In order to enable his state’s official nullification of the NDAA, Key’s proposal explicitly directs that

no officer, employee, or agent of the State will implement, enforce or otherwise support, directly or indirectly, any such unconstitutional provisions, and that a violation of such policy will be deemed a violation of their oath of office or employment, and will subject them to discipline up to and including termination.

To his credit, Rep. Key is not convinced by the cadre of presidential lictors claiming that there is nothing new in the powers granted to the executive by the NDAA. His legislation recites chapter and verse from the text of the NDAA as testimony that it does indeed expand the scope of presidential power, at the same time as it constricts the scope of liberty promised to all Americans by our Constitution.

As evidence of the federal government’s novel attempt to obliterate the walls of states’ rights, Key catalogs at least eight violations of the federal Constitution enacted into law by Sections 1021 and 1022. The roster of constitutionally-guaranteed liberties effectively repealed by the passage of the NDAA includes:

Article I (habeas corpus guarantee);

Article III (definition of treason);

Article III (right to a trial by jury);

Fourth Amendment (protection against unreasonable searches and seizures);

Fifth Amendment (guarantee of the due process of law to all accused);

Sixth Amendment (right to the assistance of counsel);

Eighth Amendment (prohibition against cruel and unusual punishment — in the case of the NDAA, this would be indefinite detention); and

14th Amendment (the requirement that no state “enforce any law which shall abridge the privileges or immunities of citizens of the United States;” nor … ”deprive any person of life, liberty, or property, without due process of law; nor deny to any person within its jurisdiction the equal protection of the laws”).

And, finally, in case the point was not fine enough, HCR 1025 calls for the state legislature to declare that “no law is enforceable save those which are consistent with the moral unalienable rights given to all men by God, as declared in the Declaration of Independence and acknowledged in the U.S. Constitution….”

So, by the transitive properties of rights, the NDAA is inconsistent with the “moral unalienable rights given to all men by God.”

In the press release cited above, Rep. Key reiterated the urgent need for states to respond to this constitutional crisis:

It is so clear that this law is unconstitutional and it would be laughable if it were not so serious an issue that President Obama would talk about how his lawyers are ensuring that it would not be misused.

Americans all over this country are shaking their heads in disbelief.

As The New American has reported, lawmakers in Virginia, Tennessee, and Washington have already proposed legislation thwarting the federal government’s attempt to enforce the NDAA at the state level — that is to say, nullifying an unconstitutional act of the federal government.

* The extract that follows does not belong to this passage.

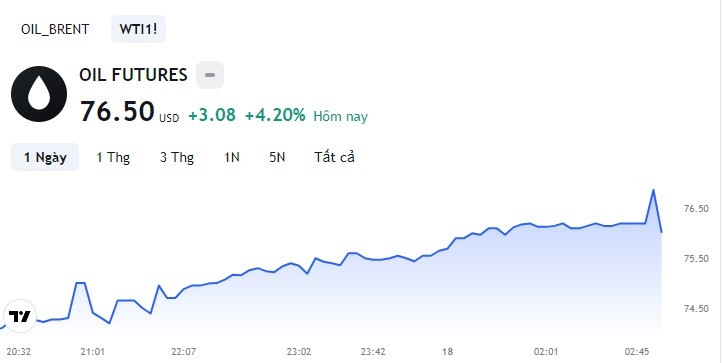The image size is (722, 363).
Task: Click the Hôm nay label
Action: pos(341,116)
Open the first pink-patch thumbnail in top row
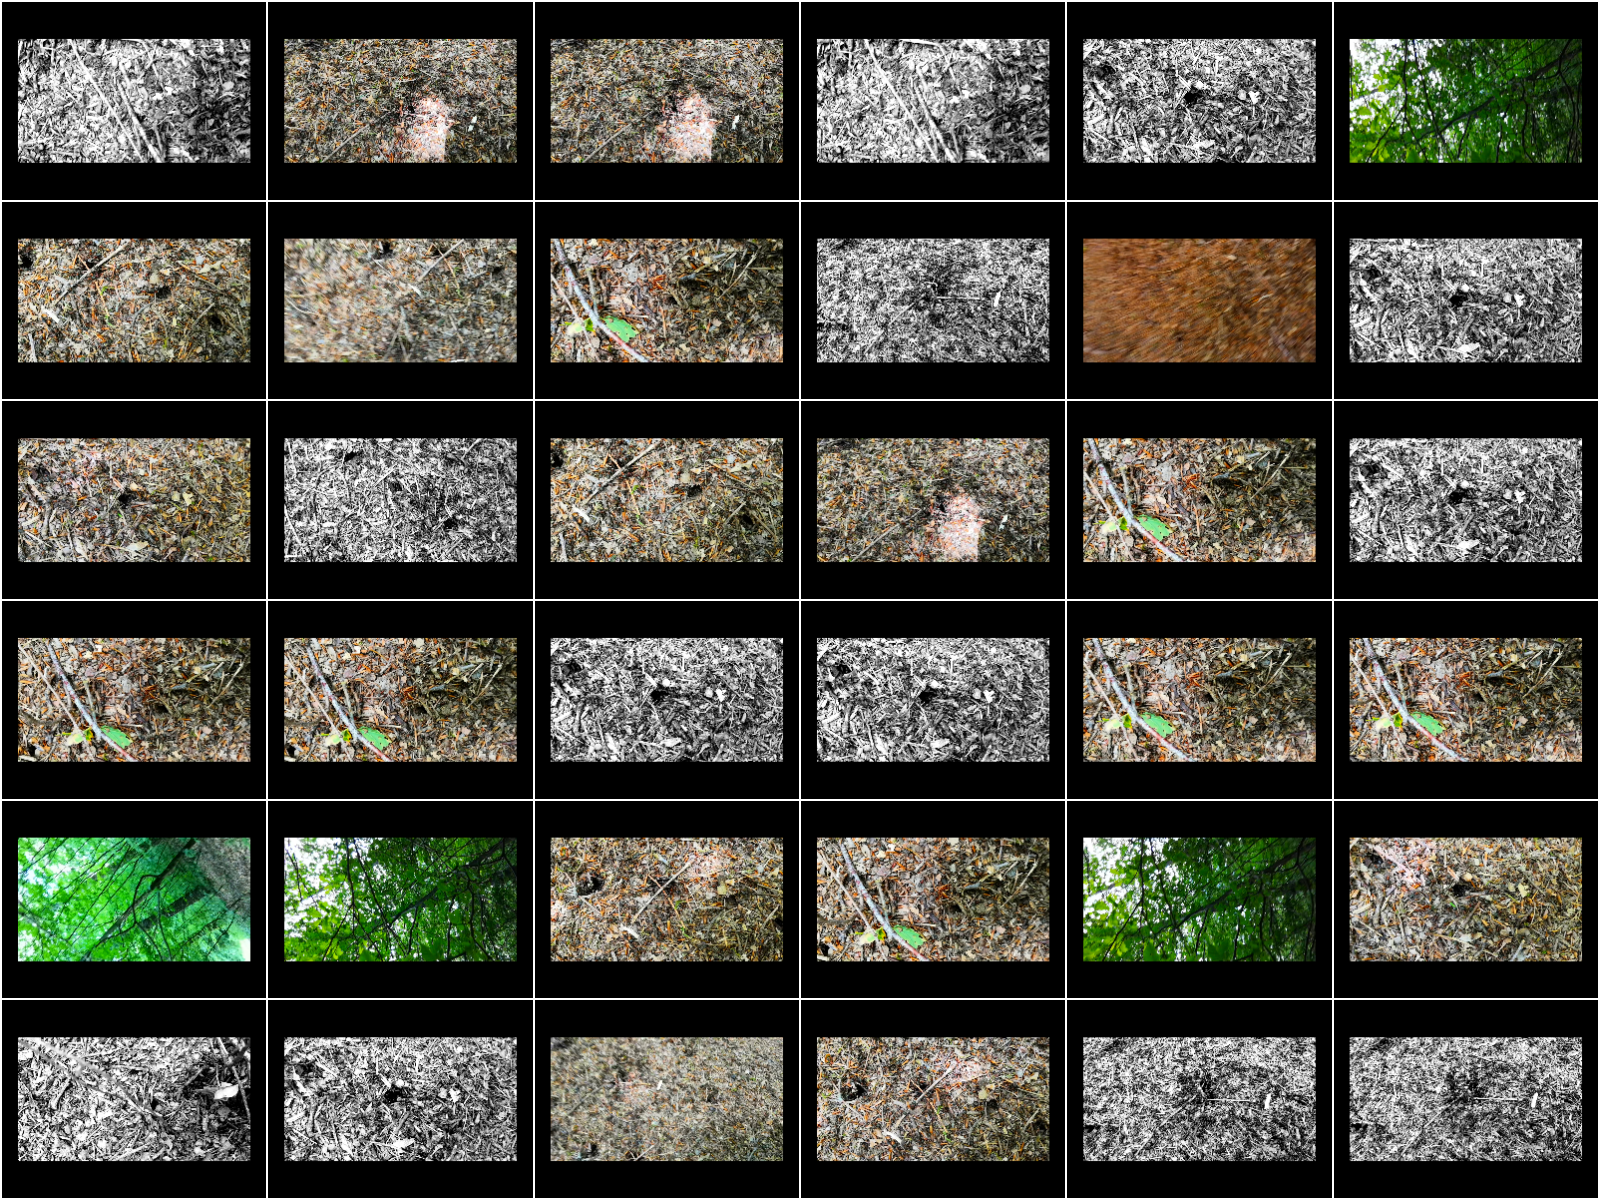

Basically, nullification is the principle that each state retains the right to nullify, or invalidate, any federal law that a state deems unconstitutional. Nullification is founded on the assertion that thesovereign states formed the union, and as creators of the compact, they hold ultimate authority as to the limits of the power of the central government to enact laws that are applicable to the states and the citizens thereof.

Apart from his designation as the “Father of the Constitution,” James Madison may also rightly be called the “Father of Nullification.” Madison and Thomas Jefferson united in their opposition to the expansion of the federal government’s powers and gave expression to their stance in the Kentucky and Virginia Resolutions of 1798. The impetus for the drafting of these resolutions was the passage by the national government of four bills very similar in tone to the NDAA — the Alien and Sedition Acts. As with the NDAA, the unvarnished aim of these 18th-century statutes was to quash political dissension and silence foes of the administration then in power.

Constitutionalists can rejoice in the enlistment of another state in the forces of nullification standing strong against the ever advancing army of federal absolutism.

This is a revision of an article published originally on February 9.